Les sénateurs inquiets pour les petites lignes

Les sénateurs se sont surtout beaucoup attachés à la question des petites lignes, gérées actuellement par les régions, et à la desserte des territoires. Le Sénat va reprendre l’idée de la proposition de loi d’Hervé Maurey qui garantit que les lignes TGV ne se limiteront pas aux destinations rentables, c'est-à-dire les grandes villes, mais assureront, après l’ouverture à la concurrence, la desserte des villes moyennes.
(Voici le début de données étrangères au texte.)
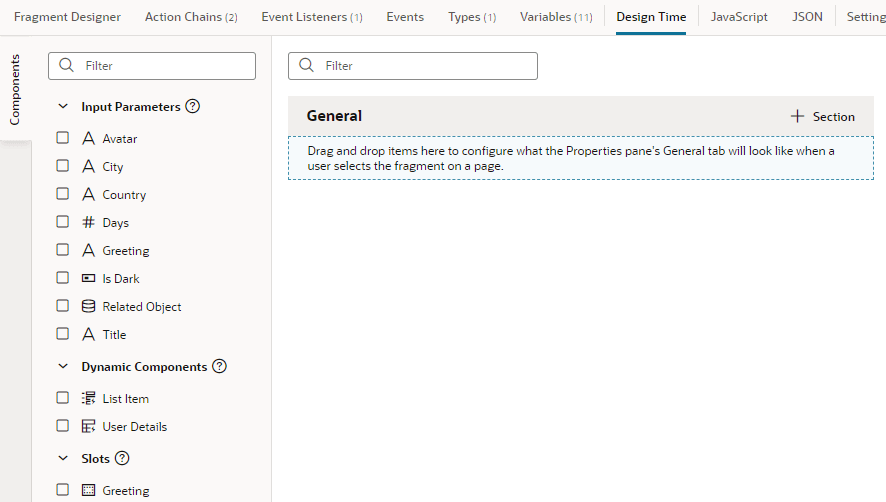Image resolution: width=886 pixels, height=502 pixels.
Task: Add a new Section to General
Action: point(822,116)
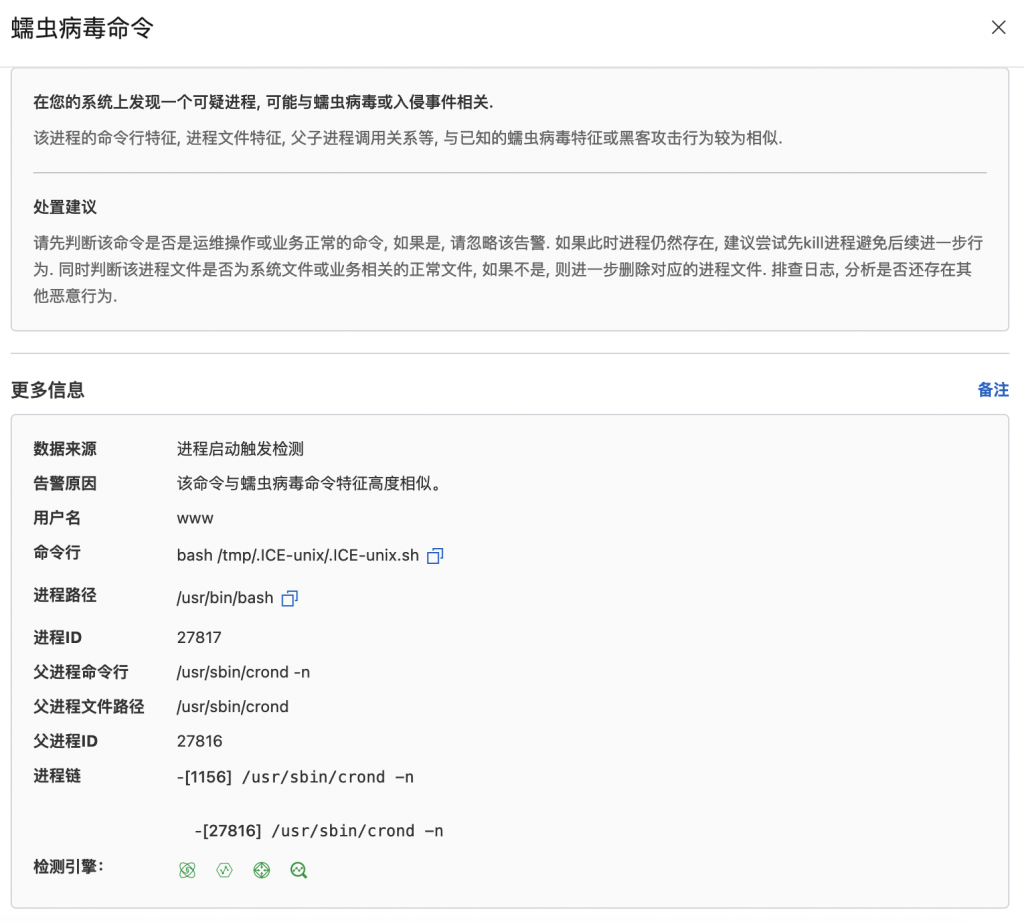The width and height of the screenshot is (1024, 922).
Task: Select the username www field value
Action: point(196,518)
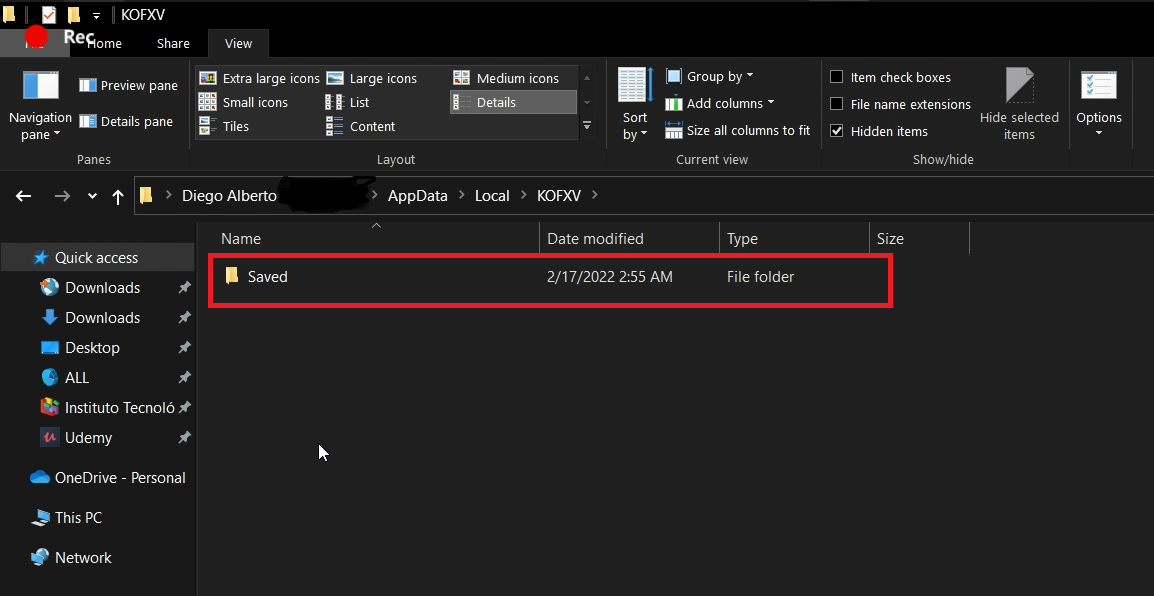Enable File name extensions checkbox
Viewport: 1154px width, 596px height.
tap(837, 104)
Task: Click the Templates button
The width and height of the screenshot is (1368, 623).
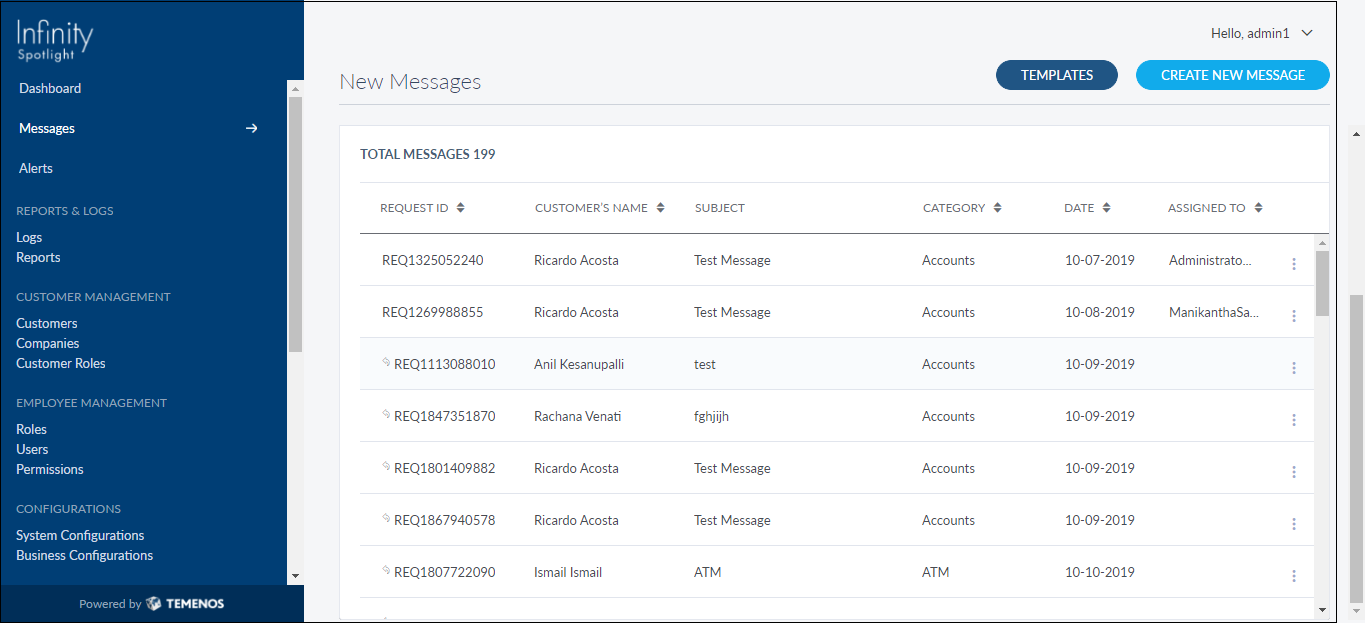Action: [1056, 75]
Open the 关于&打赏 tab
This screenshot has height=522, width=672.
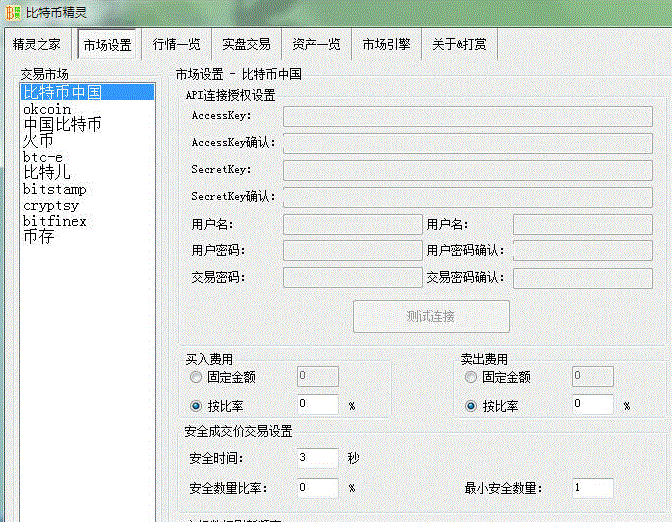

Le sénateur LR Michel Vaspart a rappelé le « traumatisme qu’a engendré dans les territoires le rapport Spinetta», qui promettait un funeste sort à ces petites lignes non rentables. « Si nous ne trouvons pas d’opérateurs sur ces petites lignes, ça mettra nous ou la SNCF en difficulté, ou cela fera appel à davantage de financements régionaux » ajoute le sénateur des Côtes-d'Armor. Le sénateur écologiste Ronan Dantec aimerait bien pour sa part que l’Etat donne un coup de main financier pour le maintien de certaines petites lignes.
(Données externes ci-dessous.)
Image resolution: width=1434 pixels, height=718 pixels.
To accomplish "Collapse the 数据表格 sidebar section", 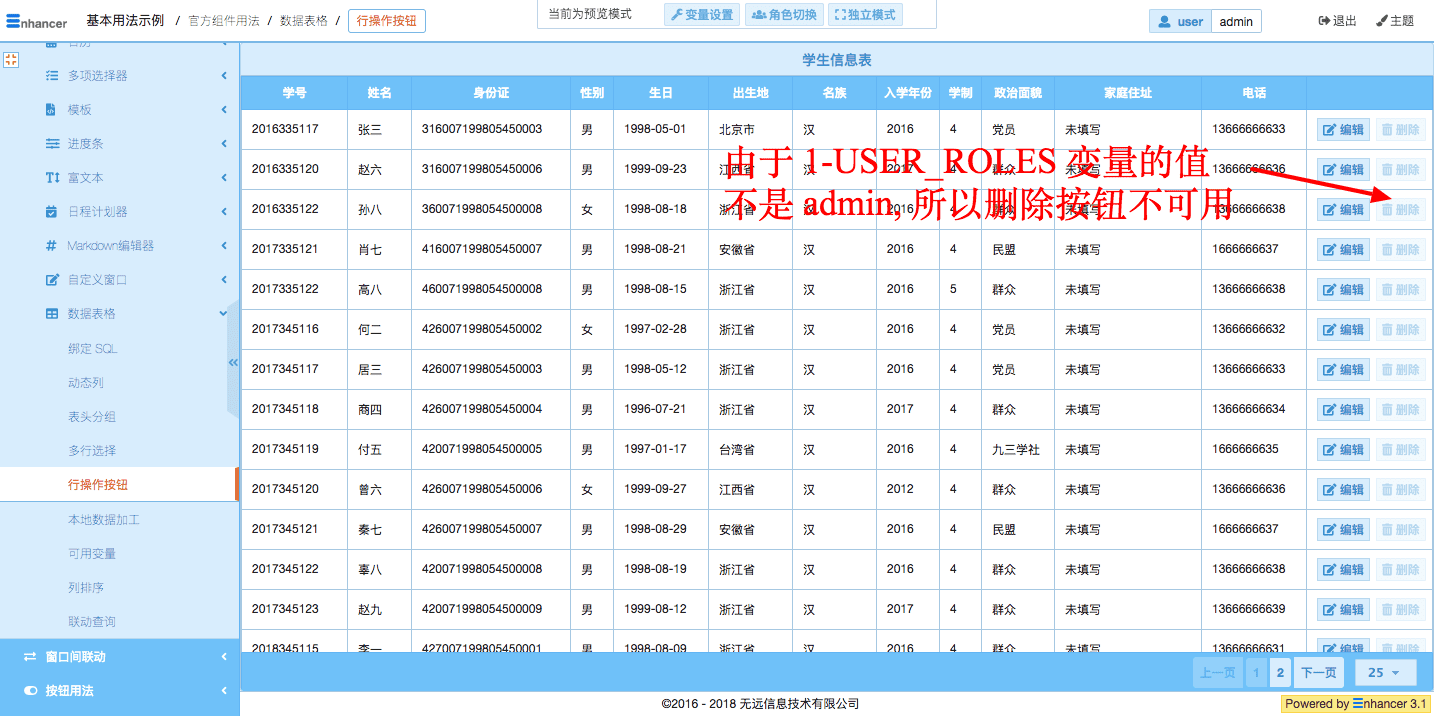I will click(223, 314).
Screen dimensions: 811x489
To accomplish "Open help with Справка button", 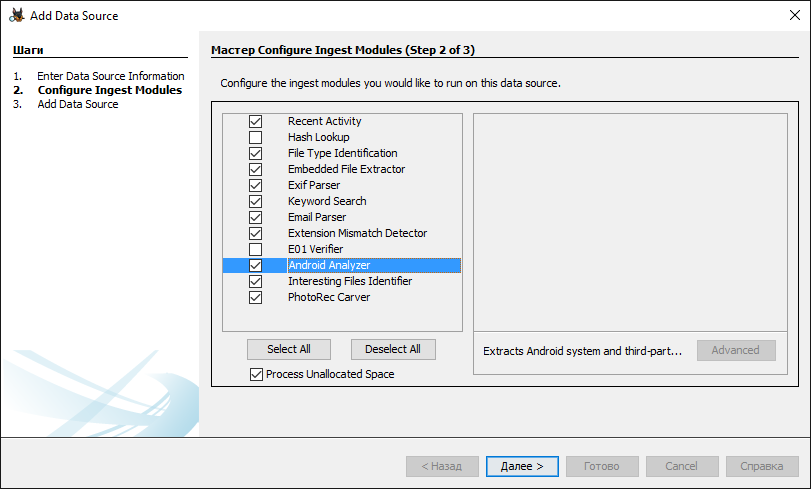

« Je partage la préoccupation d’aménagement du territoire »

« Je partage la préoccupation d’aménagement du territoire » a tenté de rassurer la ministre, qui souligne « que la péréquation entre les dessertes rentables et celle qui le sont moins se fait au sein de l’activité TGV. Ce qui est proposé, c’est que demain cette péréquation se fasse au niveau du péage » pour l’utilisation des lignes. Les sénateurs sont restés sur leur faim. En n’en pas douter, le débat continuera en séance sur ce point.

Elisabeth Borne a rappelé l’engagement d’Emmanuel Macron pour une reprise de l’énorme dette de 46 milliards d’euros de SNCF Réseau à partir de 2020. Une reprise « progressive et substantielle » comme avait dit Edouard Philippe. Les détails devraient venir dans les prochains jours.
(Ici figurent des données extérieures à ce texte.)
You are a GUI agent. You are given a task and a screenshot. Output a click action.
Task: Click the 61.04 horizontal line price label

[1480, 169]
« Deux organisations syndicales qui ont accepté de s'insérer dans une démarche constructive »

Côté nouveautés, la ministre évoque les amendements qui seront votés au Sénat, notamment « la possibilité pour les autorités organisatrices », autrement dit les régions, « de reprendre la propriété du matériel roulant et des ateliers nécessaires à l’organisation des services ». « Et la loi pourra permettre aux autorités organisatrices, sur proposition de la SNCF, de déterminer le permettre des transferts ». « Il s’agit de donner aux régions les outils d’une autorité organisatrice de plein exercice » ajoute la ministre.

Après ses échanges avec « deux organisations syndicales qui ont accepté de s'insérer dans une démarche constructive », Elisabeth Borne est prête à maintenir « l’unité sociale du groupe dans le cadre de la nouvelle organisation ». Des concessions en direction de la CFDT et l’Unsa. Le gouvernement appelle ainsi de ses vœux « la définition d'un périmètre ferroviaire unifié correspondant aux activités exercées aujourd'hui par les trois Epic ». Cela permettra « la continuité de l'application du statut aux actuels salariés relevant de ce périmètre » et « une représentativité syndicale consolidée au niveau du groupe ». Au sein de ce périmètre, elle envisage « le maintien d'institutions représentatives du personnel au travers d'un comité du périmètre ferroviaire unifié chargé, entre autres, de la gestion des activités sociales et culturelles ».

Autre sujet, soulevé par Hervé Maurey : la question « du retour ». La ministre est favorable à « l’ouverture, pour une période transitoire, d’un droit d’option individuel permettant à un cheminot revenant à la SNCF de choisir soit le nouveau cadre contractuel, soit le statut ». Si la ministre est prête à des ajouts, le fond de la réforme ne changera pas. Position qu’Elisabeth Borne résume avec ses mots : « Soyez assurés de ma détermination et de ma disponibilité ».